*EXTRACTED INFORMATION*
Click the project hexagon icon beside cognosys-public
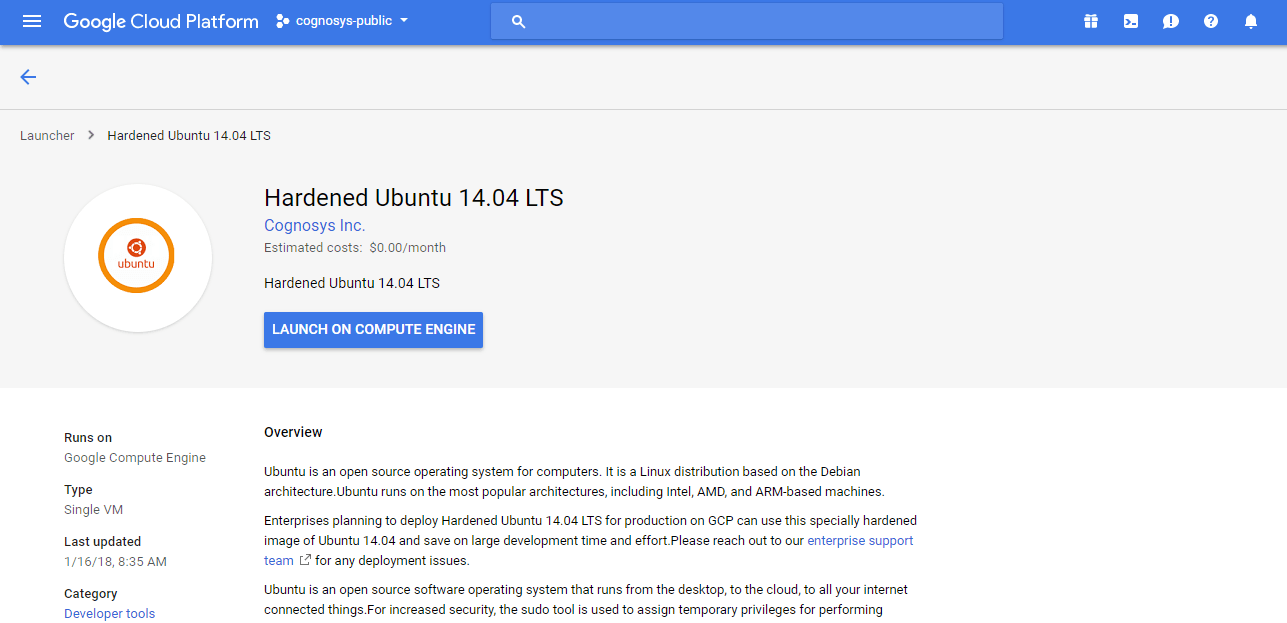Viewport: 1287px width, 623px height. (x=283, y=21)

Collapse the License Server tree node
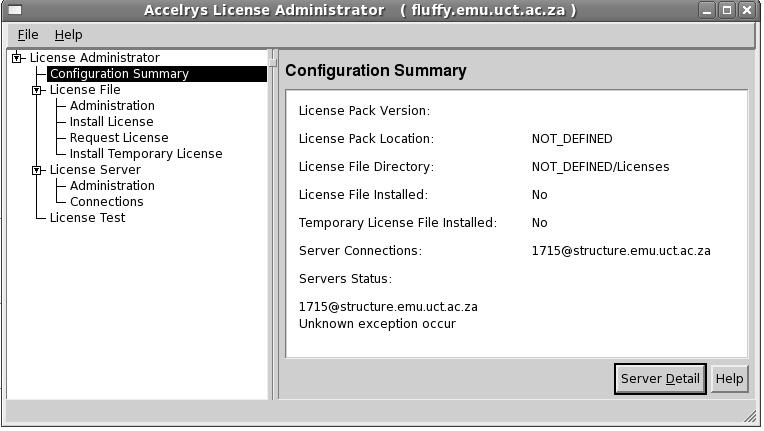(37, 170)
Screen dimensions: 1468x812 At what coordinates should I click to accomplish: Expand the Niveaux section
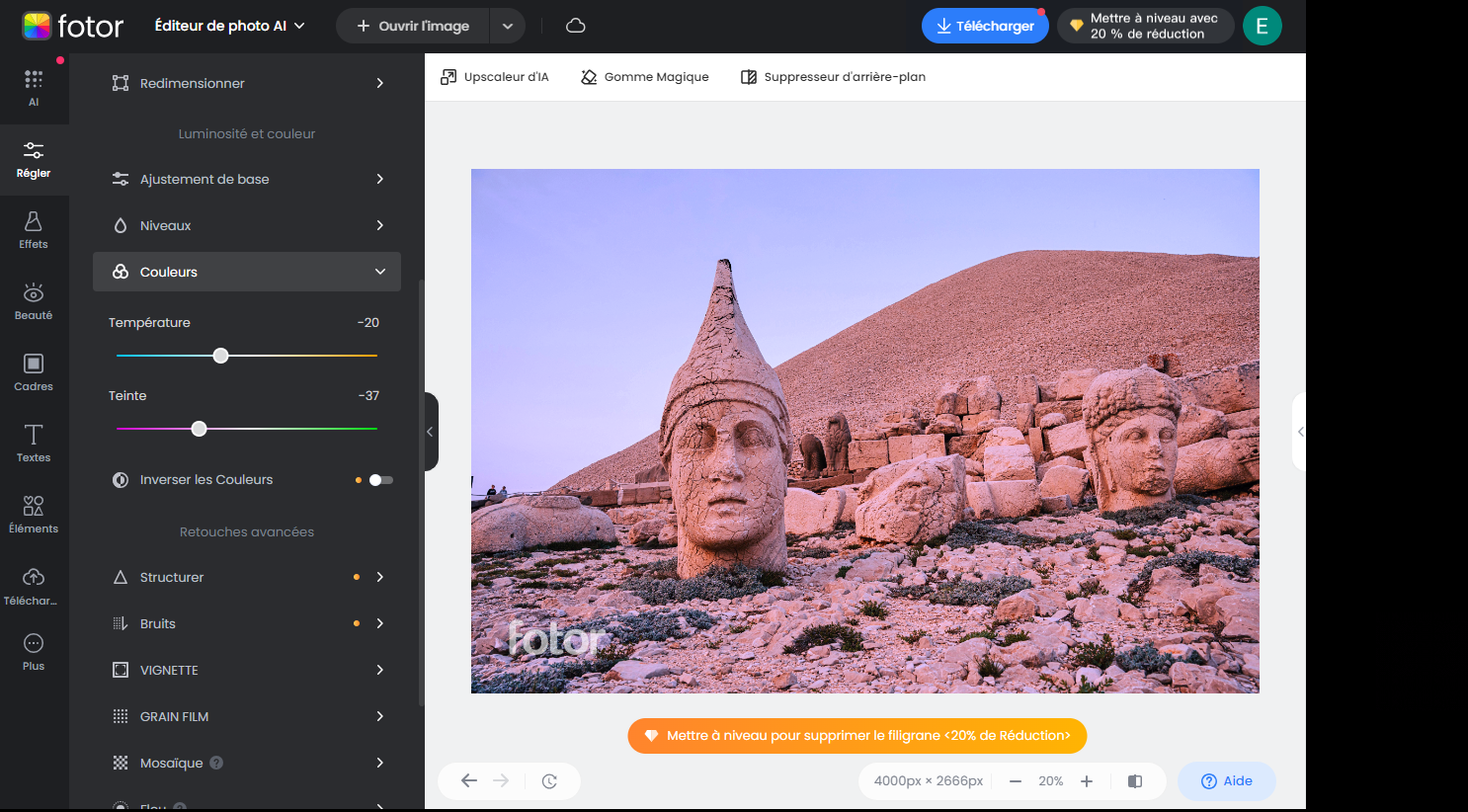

*EXERCISE*
With pictures omitted, copy exactly the lines from the one containing "Collapse the License Server tree node" through the final line of the listing, both included.

*OUTPUT FOR THIS EXERCISE*
Collapse the License Server tree node
(37, 170)
Screen dimensions: 1468x812 At what coordinates should I click to accomplish: Expand the Niveaux section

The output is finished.